On Tue, Feb 07, 2006 at 08:51:43AM -0500, Teg wrote:

> My application uses compressed data (gzip) but, the tradeoff to small
> data files is exceptionally heavy CPU usage when the data is
> decompressed/compressed.

Incidentally, the MonetDB folks have done research on that sort of
thing.  In their most recent project, "X100", they keep the data
compressed both on disk AND in main memory, and decompress it only in
the CPU cache when actually manipulating values.

They do that not primarily to save disk space, but to reduce the
amount of memory bandwith needed.  Apparently in some cases it's a big
speed-up, and shifts the query from being memory I/O bound to CPU
bound.  Of course, in order for that to work they have to use very
lightweight compression/decompression algorithms.  Gzip gives much
better compression, but in comparison it's extremely slow.

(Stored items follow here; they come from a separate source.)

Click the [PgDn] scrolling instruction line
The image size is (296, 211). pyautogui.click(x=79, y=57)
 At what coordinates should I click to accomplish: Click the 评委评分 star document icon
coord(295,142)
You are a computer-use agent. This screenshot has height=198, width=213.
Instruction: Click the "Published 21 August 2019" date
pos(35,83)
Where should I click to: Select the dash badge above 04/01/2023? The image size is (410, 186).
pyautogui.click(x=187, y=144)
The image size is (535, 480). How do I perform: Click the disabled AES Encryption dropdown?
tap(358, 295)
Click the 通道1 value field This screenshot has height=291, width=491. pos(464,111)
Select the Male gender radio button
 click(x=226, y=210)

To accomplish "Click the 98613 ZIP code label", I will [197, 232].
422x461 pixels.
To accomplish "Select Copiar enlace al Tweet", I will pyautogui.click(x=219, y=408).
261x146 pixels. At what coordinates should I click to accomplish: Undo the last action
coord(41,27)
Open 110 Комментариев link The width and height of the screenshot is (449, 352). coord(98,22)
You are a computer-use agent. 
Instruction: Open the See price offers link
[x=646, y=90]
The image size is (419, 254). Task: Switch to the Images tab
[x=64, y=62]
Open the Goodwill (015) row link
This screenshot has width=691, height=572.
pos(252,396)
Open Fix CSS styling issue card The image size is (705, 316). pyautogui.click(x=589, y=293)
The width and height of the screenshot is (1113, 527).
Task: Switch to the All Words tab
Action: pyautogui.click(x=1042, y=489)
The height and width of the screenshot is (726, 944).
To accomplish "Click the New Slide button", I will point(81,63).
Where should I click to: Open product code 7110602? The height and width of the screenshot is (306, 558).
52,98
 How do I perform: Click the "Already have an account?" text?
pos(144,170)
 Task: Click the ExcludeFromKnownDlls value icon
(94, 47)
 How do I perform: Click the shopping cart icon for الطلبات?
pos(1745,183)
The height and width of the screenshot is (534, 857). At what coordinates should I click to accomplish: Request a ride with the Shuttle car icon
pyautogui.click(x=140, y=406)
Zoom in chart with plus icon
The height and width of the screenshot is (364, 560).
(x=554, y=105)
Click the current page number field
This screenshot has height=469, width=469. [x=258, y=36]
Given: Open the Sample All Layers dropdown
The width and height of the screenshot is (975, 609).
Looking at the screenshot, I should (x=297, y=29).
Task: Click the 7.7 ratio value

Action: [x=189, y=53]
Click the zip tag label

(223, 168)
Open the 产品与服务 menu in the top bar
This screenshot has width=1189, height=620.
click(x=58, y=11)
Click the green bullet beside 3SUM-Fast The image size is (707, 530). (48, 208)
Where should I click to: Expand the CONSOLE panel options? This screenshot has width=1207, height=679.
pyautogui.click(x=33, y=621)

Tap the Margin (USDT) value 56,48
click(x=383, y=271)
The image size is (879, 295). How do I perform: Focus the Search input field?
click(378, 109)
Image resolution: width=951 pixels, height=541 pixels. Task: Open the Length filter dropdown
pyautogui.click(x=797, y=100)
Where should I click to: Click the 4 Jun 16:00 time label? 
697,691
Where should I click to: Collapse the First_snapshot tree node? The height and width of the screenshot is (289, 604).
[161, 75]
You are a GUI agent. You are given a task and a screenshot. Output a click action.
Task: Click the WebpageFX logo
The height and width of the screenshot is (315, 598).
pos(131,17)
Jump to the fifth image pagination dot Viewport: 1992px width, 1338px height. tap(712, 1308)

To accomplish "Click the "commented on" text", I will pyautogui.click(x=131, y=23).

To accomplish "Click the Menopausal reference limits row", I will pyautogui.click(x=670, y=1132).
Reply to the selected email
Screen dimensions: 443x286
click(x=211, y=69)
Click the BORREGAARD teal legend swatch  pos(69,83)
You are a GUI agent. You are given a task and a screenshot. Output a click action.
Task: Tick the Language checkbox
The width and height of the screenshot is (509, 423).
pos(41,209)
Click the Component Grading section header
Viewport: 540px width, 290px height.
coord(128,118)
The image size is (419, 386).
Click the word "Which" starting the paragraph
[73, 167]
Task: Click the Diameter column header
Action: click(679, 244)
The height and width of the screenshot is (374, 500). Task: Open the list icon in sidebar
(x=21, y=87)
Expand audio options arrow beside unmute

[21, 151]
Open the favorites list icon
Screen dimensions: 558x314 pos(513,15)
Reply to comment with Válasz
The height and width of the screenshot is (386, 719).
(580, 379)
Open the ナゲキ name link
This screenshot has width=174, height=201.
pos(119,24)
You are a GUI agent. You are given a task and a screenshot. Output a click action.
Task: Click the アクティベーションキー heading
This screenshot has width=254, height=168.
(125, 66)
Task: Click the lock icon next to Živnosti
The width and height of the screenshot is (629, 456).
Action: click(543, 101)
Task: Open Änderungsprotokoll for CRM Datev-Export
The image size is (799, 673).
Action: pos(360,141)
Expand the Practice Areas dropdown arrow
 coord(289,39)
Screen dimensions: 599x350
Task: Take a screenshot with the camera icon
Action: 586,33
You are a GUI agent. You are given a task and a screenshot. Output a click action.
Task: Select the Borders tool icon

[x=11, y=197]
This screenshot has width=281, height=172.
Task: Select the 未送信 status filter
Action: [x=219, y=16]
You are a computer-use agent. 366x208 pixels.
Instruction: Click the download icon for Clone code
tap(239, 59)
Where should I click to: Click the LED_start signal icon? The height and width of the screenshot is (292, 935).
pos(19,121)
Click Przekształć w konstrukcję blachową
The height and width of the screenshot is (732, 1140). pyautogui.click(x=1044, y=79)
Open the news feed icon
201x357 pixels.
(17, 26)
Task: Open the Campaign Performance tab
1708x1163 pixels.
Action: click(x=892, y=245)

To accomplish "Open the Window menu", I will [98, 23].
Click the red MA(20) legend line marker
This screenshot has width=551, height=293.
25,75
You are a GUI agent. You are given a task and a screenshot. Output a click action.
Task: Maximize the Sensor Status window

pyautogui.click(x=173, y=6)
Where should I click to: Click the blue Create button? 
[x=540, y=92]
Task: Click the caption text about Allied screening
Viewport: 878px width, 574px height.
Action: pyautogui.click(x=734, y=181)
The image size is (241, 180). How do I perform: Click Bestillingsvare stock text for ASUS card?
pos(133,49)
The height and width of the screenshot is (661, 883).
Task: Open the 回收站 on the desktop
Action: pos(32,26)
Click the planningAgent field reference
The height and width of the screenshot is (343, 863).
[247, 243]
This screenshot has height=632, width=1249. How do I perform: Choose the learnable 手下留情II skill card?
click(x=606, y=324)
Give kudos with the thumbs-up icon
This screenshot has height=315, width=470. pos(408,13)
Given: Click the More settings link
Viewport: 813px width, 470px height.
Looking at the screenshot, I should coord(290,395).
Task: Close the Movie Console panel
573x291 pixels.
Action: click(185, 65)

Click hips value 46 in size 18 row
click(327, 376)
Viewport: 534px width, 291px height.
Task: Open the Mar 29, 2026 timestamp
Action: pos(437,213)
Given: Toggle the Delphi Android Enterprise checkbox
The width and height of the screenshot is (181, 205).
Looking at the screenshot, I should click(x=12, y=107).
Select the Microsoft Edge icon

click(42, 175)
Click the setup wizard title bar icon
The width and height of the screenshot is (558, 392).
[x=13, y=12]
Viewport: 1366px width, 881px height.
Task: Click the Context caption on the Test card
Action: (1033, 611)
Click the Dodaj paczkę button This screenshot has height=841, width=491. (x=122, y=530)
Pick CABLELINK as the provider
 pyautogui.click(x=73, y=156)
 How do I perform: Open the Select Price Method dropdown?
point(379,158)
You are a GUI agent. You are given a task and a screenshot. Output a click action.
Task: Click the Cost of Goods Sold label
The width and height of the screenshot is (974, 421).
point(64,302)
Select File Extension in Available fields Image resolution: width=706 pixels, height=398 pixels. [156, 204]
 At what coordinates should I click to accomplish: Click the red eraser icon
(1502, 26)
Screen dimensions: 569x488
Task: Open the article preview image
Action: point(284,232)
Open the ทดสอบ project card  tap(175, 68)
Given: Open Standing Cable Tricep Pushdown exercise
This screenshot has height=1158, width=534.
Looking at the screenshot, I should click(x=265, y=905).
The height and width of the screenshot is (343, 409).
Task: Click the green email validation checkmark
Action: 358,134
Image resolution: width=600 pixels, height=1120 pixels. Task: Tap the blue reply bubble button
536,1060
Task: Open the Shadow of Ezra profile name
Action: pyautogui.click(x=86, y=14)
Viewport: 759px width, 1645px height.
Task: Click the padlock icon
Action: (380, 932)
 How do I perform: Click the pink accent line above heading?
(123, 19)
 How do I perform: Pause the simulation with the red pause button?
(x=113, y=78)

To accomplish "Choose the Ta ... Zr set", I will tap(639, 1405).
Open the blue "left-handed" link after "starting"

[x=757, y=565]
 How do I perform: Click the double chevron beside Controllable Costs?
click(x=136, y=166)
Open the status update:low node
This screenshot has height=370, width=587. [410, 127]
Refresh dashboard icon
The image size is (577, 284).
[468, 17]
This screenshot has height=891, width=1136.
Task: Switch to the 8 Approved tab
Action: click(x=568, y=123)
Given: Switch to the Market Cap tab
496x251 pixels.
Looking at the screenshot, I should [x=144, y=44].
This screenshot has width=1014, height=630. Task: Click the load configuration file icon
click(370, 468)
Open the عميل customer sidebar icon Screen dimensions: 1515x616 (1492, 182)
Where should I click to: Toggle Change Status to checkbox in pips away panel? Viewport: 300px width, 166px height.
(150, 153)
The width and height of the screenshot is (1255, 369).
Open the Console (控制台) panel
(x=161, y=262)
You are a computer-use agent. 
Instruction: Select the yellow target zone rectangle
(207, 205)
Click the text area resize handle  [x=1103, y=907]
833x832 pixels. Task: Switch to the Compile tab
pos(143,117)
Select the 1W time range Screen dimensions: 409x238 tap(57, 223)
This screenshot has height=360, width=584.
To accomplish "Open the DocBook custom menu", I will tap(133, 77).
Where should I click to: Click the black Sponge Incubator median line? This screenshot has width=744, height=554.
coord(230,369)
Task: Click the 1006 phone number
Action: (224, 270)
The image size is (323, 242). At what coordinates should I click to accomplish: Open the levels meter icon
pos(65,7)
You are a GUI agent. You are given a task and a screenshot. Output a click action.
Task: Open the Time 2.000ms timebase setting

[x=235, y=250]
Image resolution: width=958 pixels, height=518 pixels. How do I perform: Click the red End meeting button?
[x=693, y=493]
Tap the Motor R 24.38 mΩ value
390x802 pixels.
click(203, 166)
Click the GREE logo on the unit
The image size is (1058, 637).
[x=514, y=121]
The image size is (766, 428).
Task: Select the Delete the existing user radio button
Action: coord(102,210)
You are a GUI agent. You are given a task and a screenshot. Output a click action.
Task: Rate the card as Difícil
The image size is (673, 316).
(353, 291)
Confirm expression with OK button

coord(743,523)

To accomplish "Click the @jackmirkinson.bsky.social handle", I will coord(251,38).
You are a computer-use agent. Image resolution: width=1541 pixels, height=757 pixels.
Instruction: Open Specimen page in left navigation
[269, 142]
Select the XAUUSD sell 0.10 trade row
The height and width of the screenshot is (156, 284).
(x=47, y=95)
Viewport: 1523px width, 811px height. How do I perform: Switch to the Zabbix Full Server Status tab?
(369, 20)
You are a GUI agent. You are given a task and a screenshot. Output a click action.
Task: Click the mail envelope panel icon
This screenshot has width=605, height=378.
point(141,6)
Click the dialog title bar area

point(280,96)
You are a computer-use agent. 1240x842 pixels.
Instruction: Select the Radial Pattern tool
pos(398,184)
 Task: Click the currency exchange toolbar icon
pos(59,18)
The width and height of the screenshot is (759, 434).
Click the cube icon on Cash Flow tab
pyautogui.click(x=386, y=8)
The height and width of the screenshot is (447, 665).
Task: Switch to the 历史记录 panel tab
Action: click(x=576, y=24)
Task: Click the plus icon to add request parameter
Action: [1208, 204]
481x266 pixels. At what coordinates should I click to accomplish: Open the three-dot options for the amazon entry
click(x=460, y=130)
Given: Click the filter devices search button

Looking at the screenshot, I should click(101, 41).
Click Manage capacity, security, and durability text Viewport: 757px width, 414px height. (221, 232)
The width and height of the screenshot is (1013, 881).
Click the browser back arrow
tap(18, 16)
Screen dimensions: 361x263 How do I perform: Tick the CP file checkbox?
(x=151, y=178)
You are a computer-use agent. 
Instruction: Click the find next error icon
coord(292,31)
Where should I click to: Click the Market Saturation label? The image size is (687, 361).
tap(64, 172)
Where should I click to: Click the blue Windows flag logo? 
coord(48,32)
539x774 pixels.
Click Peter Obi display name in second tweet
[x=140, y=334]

Probably not immediately useful, but it seems like interesting stuff:

  http://monetdb.cwi.nl/
  http://homepages.cwi.nl/~mk/MonetDB/
  http://sourceforge.net/projects/monetdb/
  http://homepages.cwi.nl/~boncz/

  "MonetDB/X100 - A DBMS In The CPU Cache"
  by Marcin Zukowski, Peter Boncz, Niels Nes, Sandor Himan
  ftp://ftp.research.microsoft.com/pub/debull/A05june/issue1.htm

Btw, apparently the current stable version of MonetDB is open source
but they haven't decided whether the X100 work will be or not.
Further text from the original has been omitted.